Systems Development Life Cycle
Systems Development Life Cycle (SDLC) or Software Development Life Cycle is the process of creating or altering the information systems which is used by people to develop these systems. It involves seven phases to complete this cycle. This process is often known as the Waterfall model, a sequential process in which one activity is followed by another as shown in the figure below:
The SDLC starts with the planning phase which illustrates the solid plan for developing the information system. The planning phase usually consists of mainly management tasks, i.e., deciding and defining the information system which needs to developed, setting up the scope for the project and other project management tasks such as resource, task management, etc.
Once the planning phase has been completed and it has been decided what needs to be developed, the SDLC moves to the analysis phase. In this phase of the cycle, the business requirements are gathered which are required to be built into the information system. The requirement gathering is usually done by an IT specialist in collaboration with end users. The requirements are also prioritized in this phase. One of the most important aspects of requirement gathering is that they should be as close to what user ‘really’ expects in the system. The confusion while gathering requirements often leads to bugs which translate to time, cost and effort in the later stages.
The design phase is where technical and solution architects sit together and come up with a system model and technical architecture for the information system. The goal of the phase is to have a proper and well thought of design and architecture in place before moving to the development phase.

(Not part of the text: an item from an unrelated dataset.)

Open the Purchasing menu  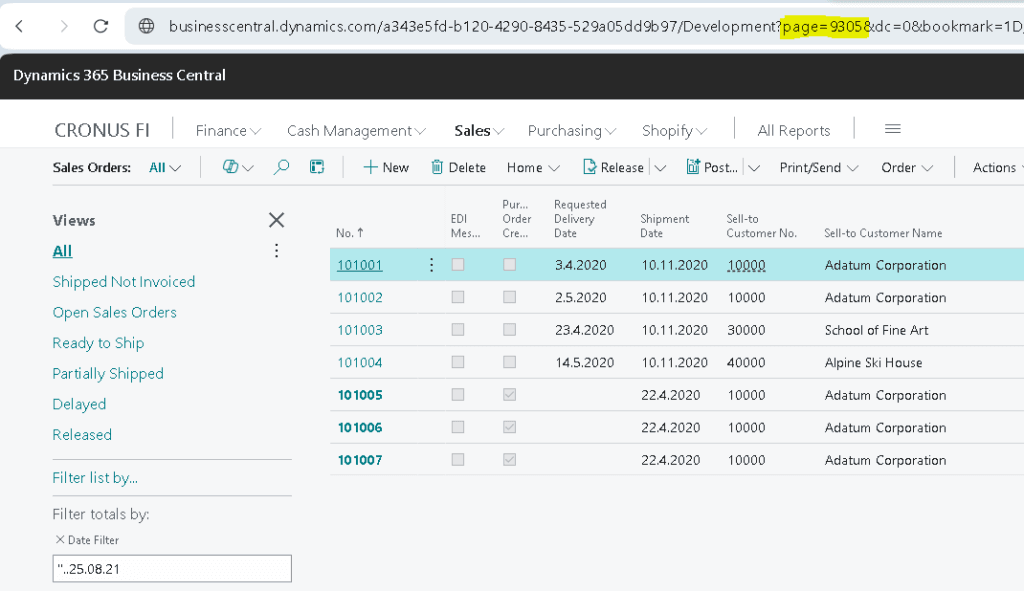572,130
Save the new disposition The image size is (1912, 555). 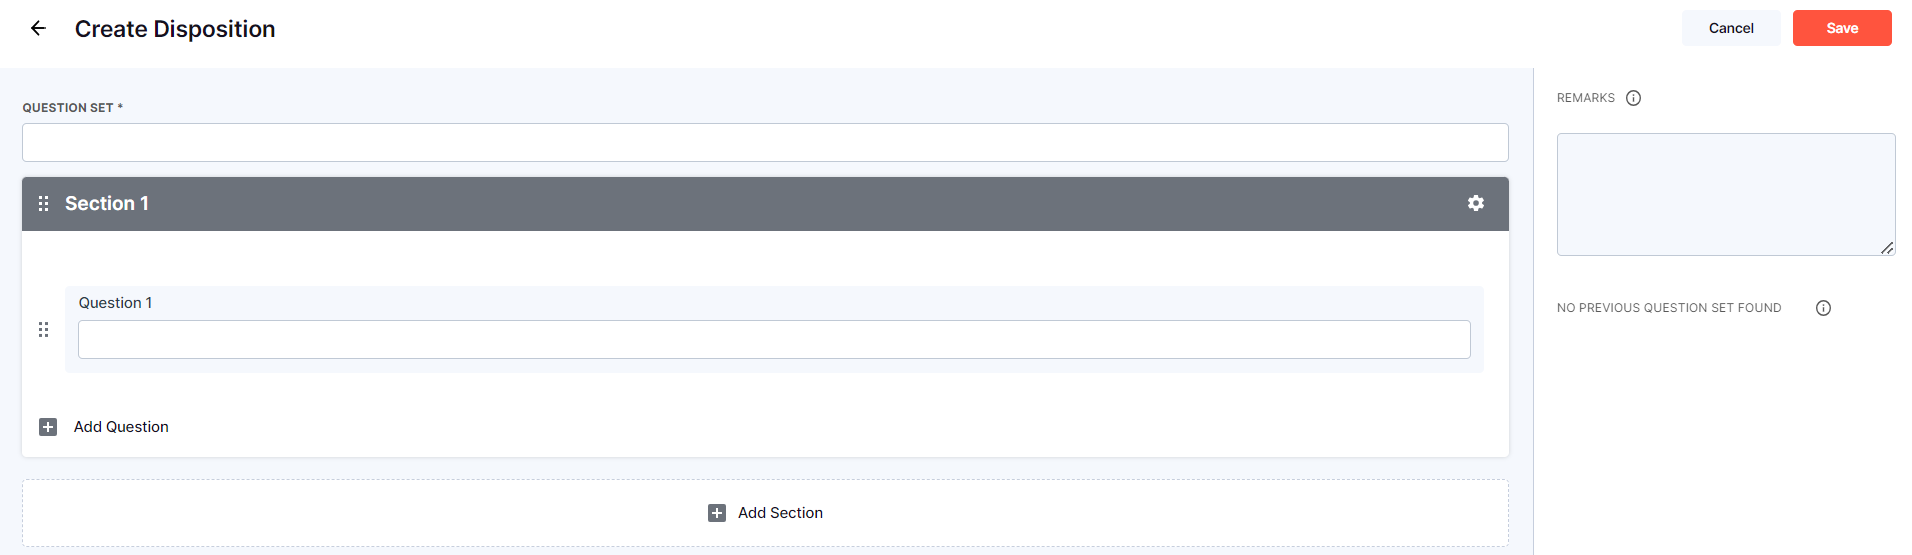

During the development phase, programmers from the development team take the blue print of the design and architecture documents. This is followed with the development of databases and programs which are detailed in requirements specification done in the analysis phase.
The testing phase of the life cycle verifies and validates the outcome of development phase i.e. the information system. Testing is important and is done by documenting and validating all the test cases and conditions. There are various types of testing done during this phase namely unit testing, system testing, integration testing and user acceptance testing.
This implementation phase of the SDLC is where the information system is made available to the end user. A detailed set of documentation is written which can help the user to get accustomed to the information system. Many large information systems and organizations also set up other support procedures to help the end user and the setup of those processes also fall under implementation.
Maintaining the system is the final phase of any systems development effort. During the maintenance phase of the SDLC, you monitor and support the new system to ensure it continues to meet the business goals.
The SDLC or waterfall model takes a very singular approach to the information system development. It does not allow the development team to look around the software library and come up with generic pieces which can be reused. One of the disadvantages of this is that every time the software needs to be written from beginning. This challenge has given birth to another approach which is called component based development.
In component based development, the focus is on developing small and reusable software components which can be used across multiple applications or information systems within the organization.
Rapid Application Development
In Rapid application development (or Rapid Prototyping) methodology, the emphasis is mostly on end user involvement during the development process. This is done by creating rapid prototypes to share with the end user and getting approval to speed up the development process. A typical RAD cycle looks like that shown below:
This end-user involvement and the use of prototyping tend to greatly accelerate the collecting of business requirements and the development of the software.
Prototyping is an excellent tool in systems development. Most often, IT specialists use prototyping in the SDLC to form a technical system blueprint. During the requirements determination portion of the systems analysis phase, system analysts gather information about the organization’s current procedures and business processes related to the proposed information system. In addition, they study the current information system, if there is one, and conduct user interviews and collect documentation. This helps the analysts develop an initial set of system requirements.
Prototyping can augment this process because it converts these basic, yet sometimes intangible, specifications into a tangible but limited working model of the desired information system. The user feedback gained from developing a physical system that the users can touch and see facilitates an evaluative response that the analyst can employ to modify existing requirements as well as developing new ones.
The prototyping process involves the following phases:
Extreme Programming Methodology
The extreme programming (XP) methodology breaks a project into tiny phases and developers cannot continue on to the next phase until the current phase is complete. The primary difference between SDLC (waterfall model) and XP is that, XP divides the process into iterations. In conformity with RAD, XP as well depends a lot on development of components for the information systems.
The methodology takes its name from the idea that the beneficial elements of traditional software engineering practices are taken to “extreme” levels, on the theory that if some is good, more is better. It is unrelated to “cowboy coding“, which is more free-form and unplanned. It does not advocate “death march” work schedules, but instead working at a sustainable pace.
Agile is one form of extreme programming methodology. Its main focus is on client satisfaction through continuous delivery. The focus of Agile is more on limiting the project scope than team coding in XP. An agile project sets a minimum number of requirements and turns them into a deliverable product.
Agile development methodology provides opportunities to assess the direction of a project throughout the development life cycle. By focusing on the repetition of abbreviated work cycles as well as the functional product they yield, agile methodology is described as “iterative” and “incremental”. In waterfall, development teams only have one chance to get each aspect of a project right.